Remember this shameful letter as you think of the more than 400 political prisoners now rotting in the Venezuelan regime’s jails and the more than 90 people killed since April at demonstrations demanding democracy.
Remember especially the names of the signatories to this document of shame: ABC presenter Phillip Adams, Greens senator Lee Rhiannon, propagandist John Pilger, CFMEU union officials including Andrew Ferguson and Joe McDonald, Labor senator Gavin Marshall, Muslim spokesman Keysar Trad, former Australian Democrats leader Natasha Stott-Despoja and Labor’s Meredith Burgmann, then president of the NSW Legislative Council.
Dozens of other senior union officials, some from the National Tertiary Education Union, also signed it, as did the head of the National Union of Students and Leftist academics such as Tim Anderson. So did Labor’s Wayne Berry, then Speaker in the ACT Legislative Assembly.
“We, the undersigned citizens of Australia, would like to extend a warm invitation for you to visit our country,” read the letter, addressed to Venezuela’s bombastic president, the late Hugo Chavez.
“We have been impressed by the great effort that your government has taken to improve the living standards of the majority of Venezuelans. We have also noted with keen attention the moves that your government has begun to make to create a society based on popular participation in all spheres of society …
“Every country has its own traditions and culture and has to find its own solutions, but what Venezuela has been able to achieve in so little time will be a source of inspiration and ideas for many in Australia.”
How sick that letter seemed even then. Chavez, parading in military-style clothing, had already seized Latin America’s then biggest oil company and started a massive spending spree, including on handouts for the poor. Investors were already fleeing.

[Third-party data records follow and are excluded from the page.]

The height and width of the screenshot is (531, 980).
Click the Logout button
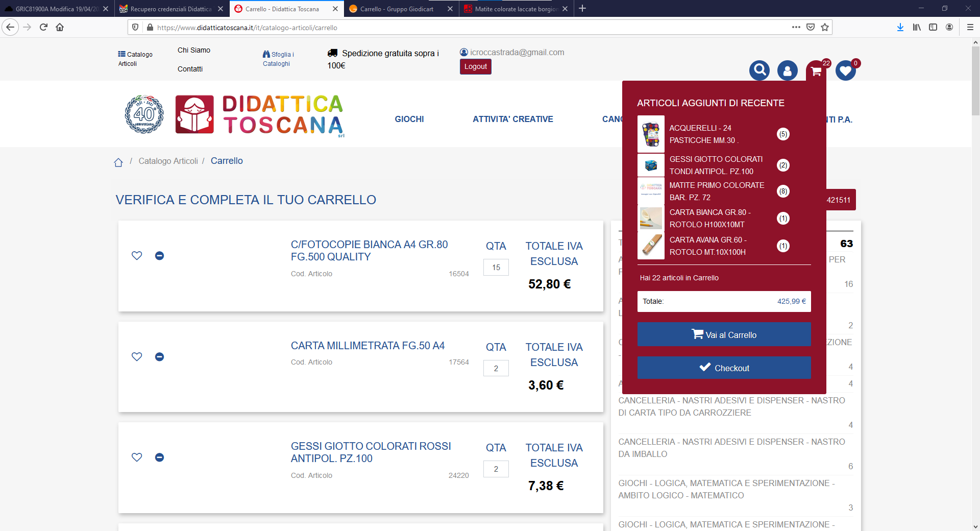[475, 67]
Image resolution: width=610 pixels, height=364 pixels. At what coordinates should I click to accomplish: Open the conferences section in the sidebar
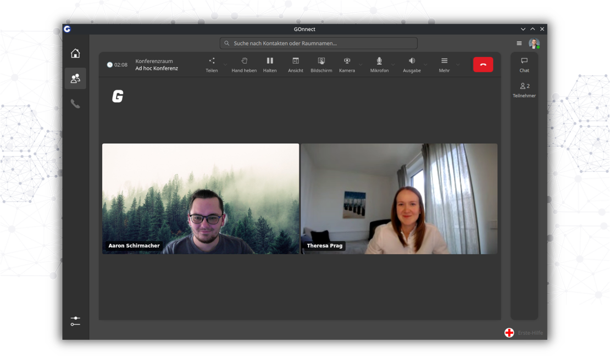[75, 79]
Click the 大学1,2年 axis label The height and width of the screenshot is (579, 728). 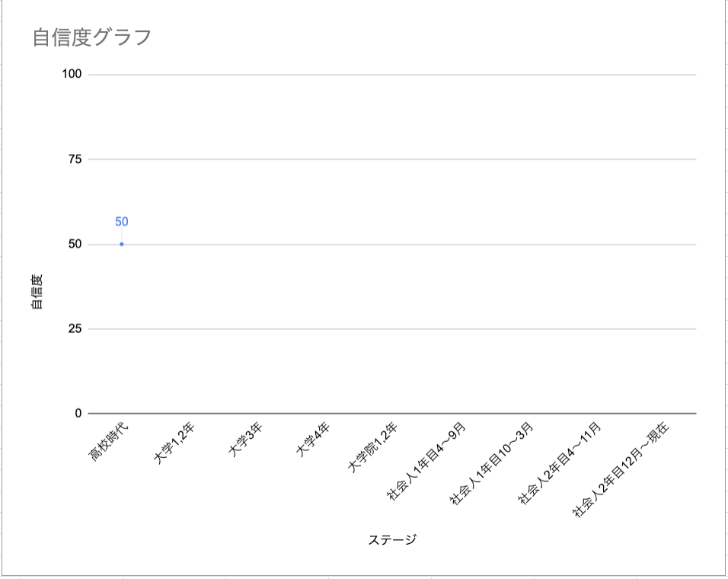(x=174, y=443)
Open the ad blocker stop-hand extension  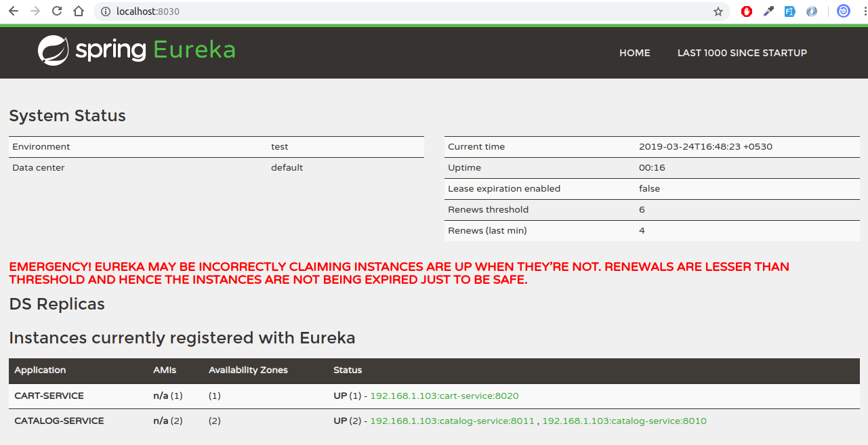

Before long Chavez was closing hostile media outlets, nationalising other businesses, and putting corrupt cronies in key legal positions. He arrested 50 butchers who raised their prices.
He and Nicolás Maduro, who took over as President after Chavez’s death in 2012, also stacked the Supreme Court with so many trusty Chavistas that it now runs the country in place of the elected politicians whose powers it has officially removed. And when oil prices fell there was nothing left to pay for the government’s massive spending. The economy collapsed.
“Venezuela’s democratic institutions are in ruins, its coffers are empty, and its citizens are searching for food in garbage dumps,” says Enrique ter Horst, former UN deputy high commissioner for Human Rights. “A small group of no more than 150 mafia-like figures (mostly military) … have hijacked the country’s democracy, robbed it blind and created a devastating humanitarian crisis.”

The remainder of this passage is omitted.